→ **Your assignment**
If a line in the data below includes the string "agent", please return a copy of it.

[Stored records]
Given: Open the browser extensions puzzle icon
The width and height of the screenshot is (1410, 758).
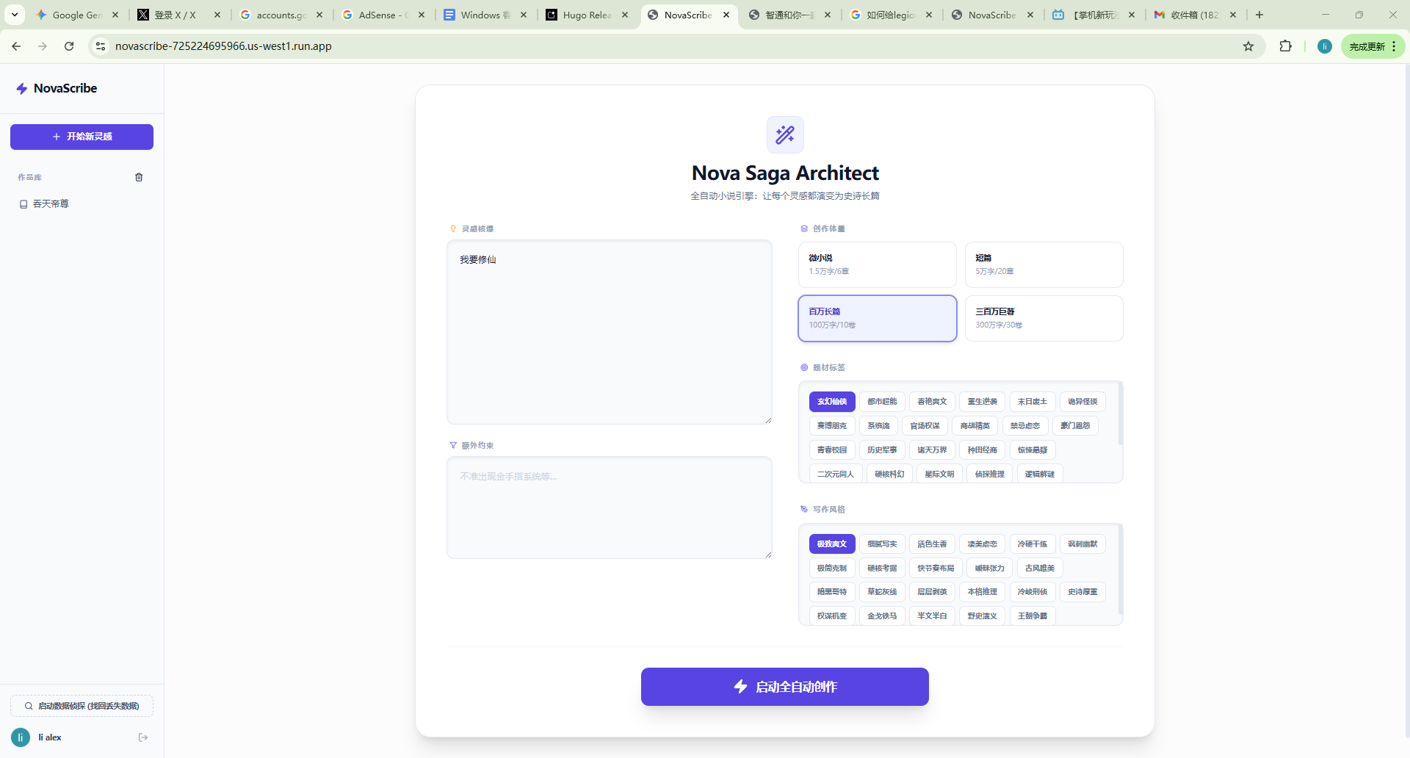Looking at the screenshot, I should coord(1285,46).
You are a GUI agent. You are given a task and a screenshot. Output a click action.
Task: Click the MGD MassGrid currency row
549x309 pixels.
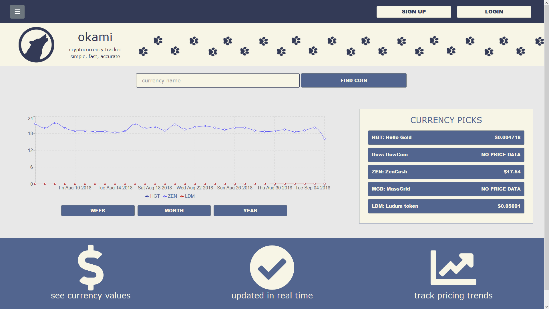(x=446, y=189)

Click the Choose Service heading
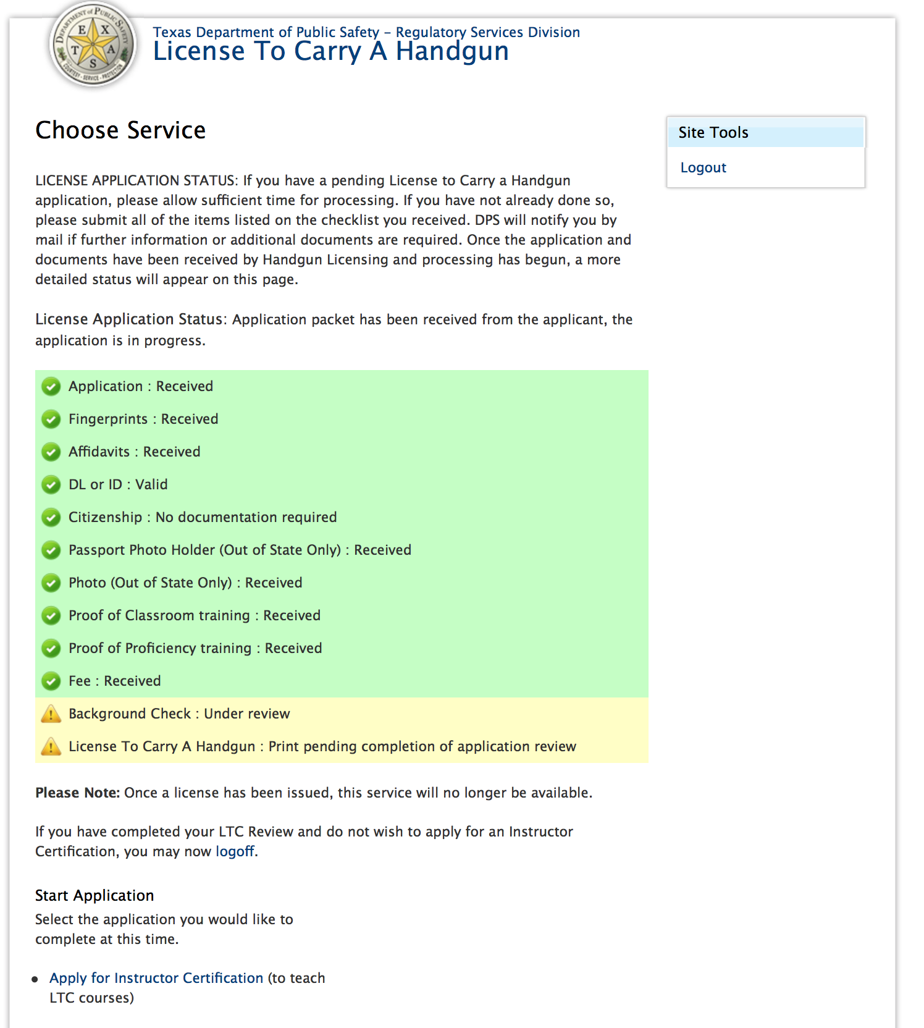coord(120,130)
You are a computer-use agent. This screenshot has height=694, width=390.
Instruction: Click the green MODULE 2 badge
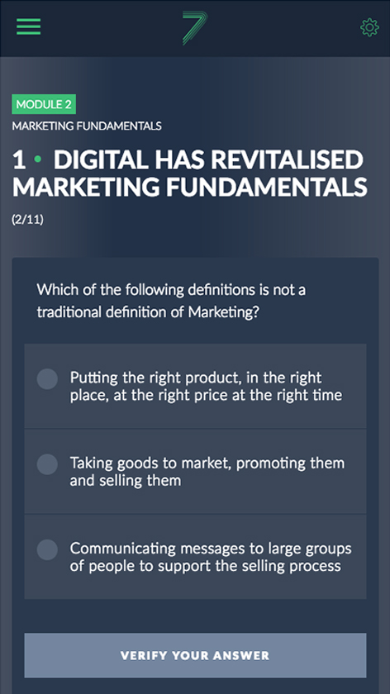44,104
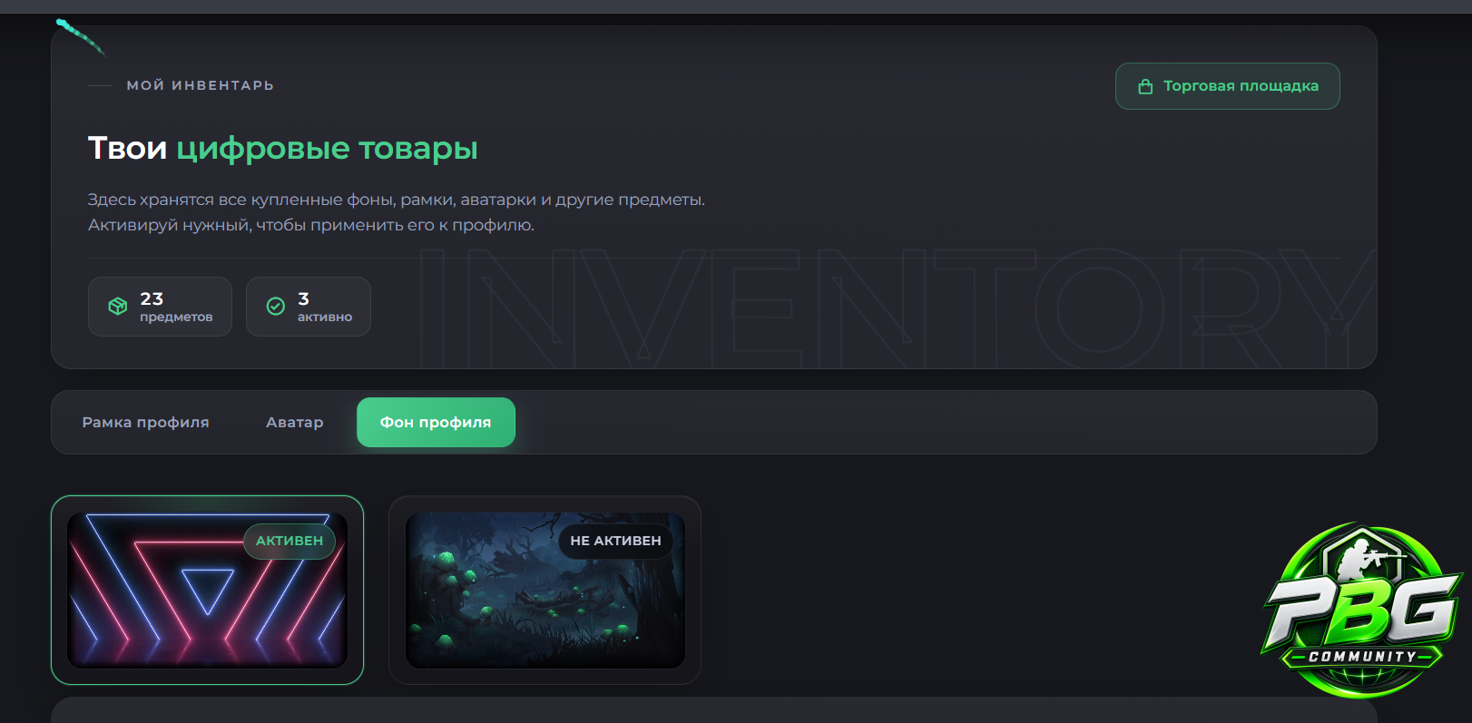
Task: Click the teal streak icon at top left
Action: pyautogui.click(x=80, y=36)
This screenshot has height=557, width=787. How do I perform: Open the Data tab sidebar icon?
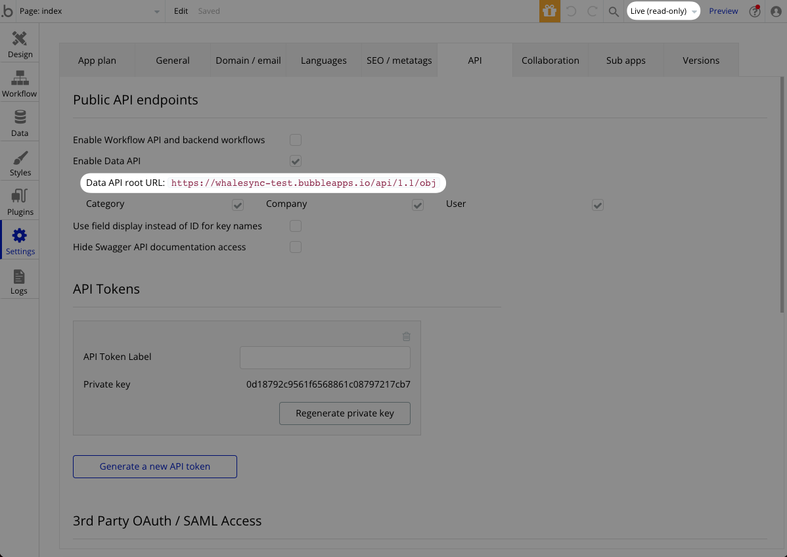tap(20, 122)
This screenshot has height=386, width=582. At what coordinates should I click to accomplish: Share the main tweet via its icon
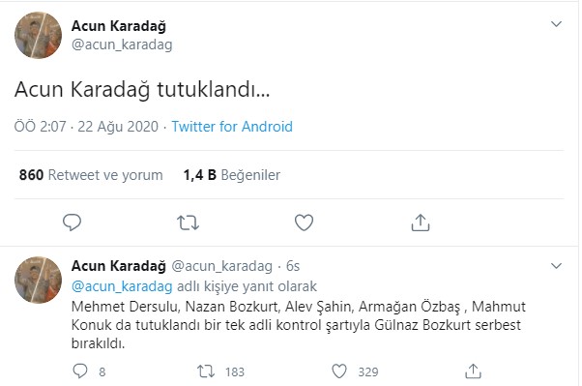click(421, 223)
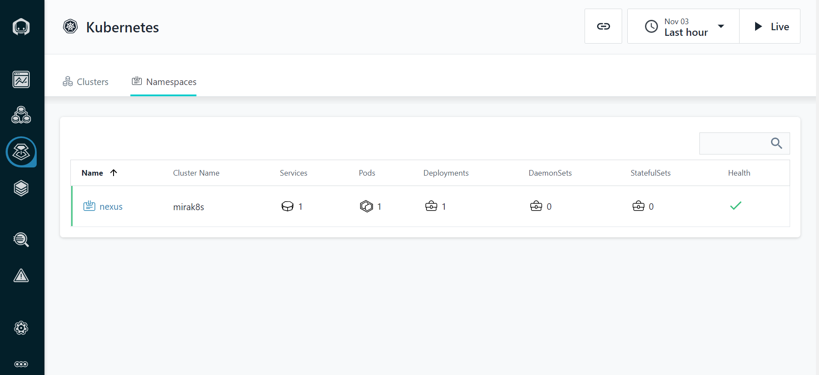Click the Live playback button
Image resolution: width=819 pixels, height=375 pixels.
(x=770, y=26)
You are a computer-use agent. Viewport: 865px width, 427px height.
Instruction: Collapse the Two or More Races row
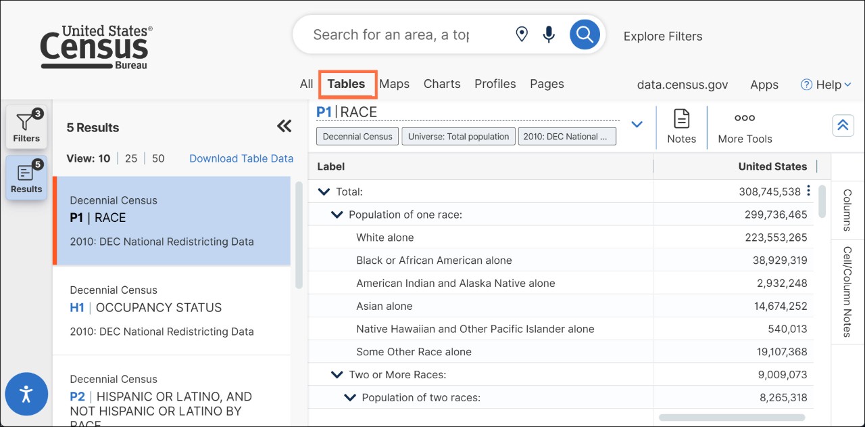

→ **Task output**
You are a GUI agent. You are given a task and a screenshot. Output a click action.
You are a computer-use agent. This screenshot has height=694, width=390.
You are a computer-use agent. Viewport: 865px width, 427px height.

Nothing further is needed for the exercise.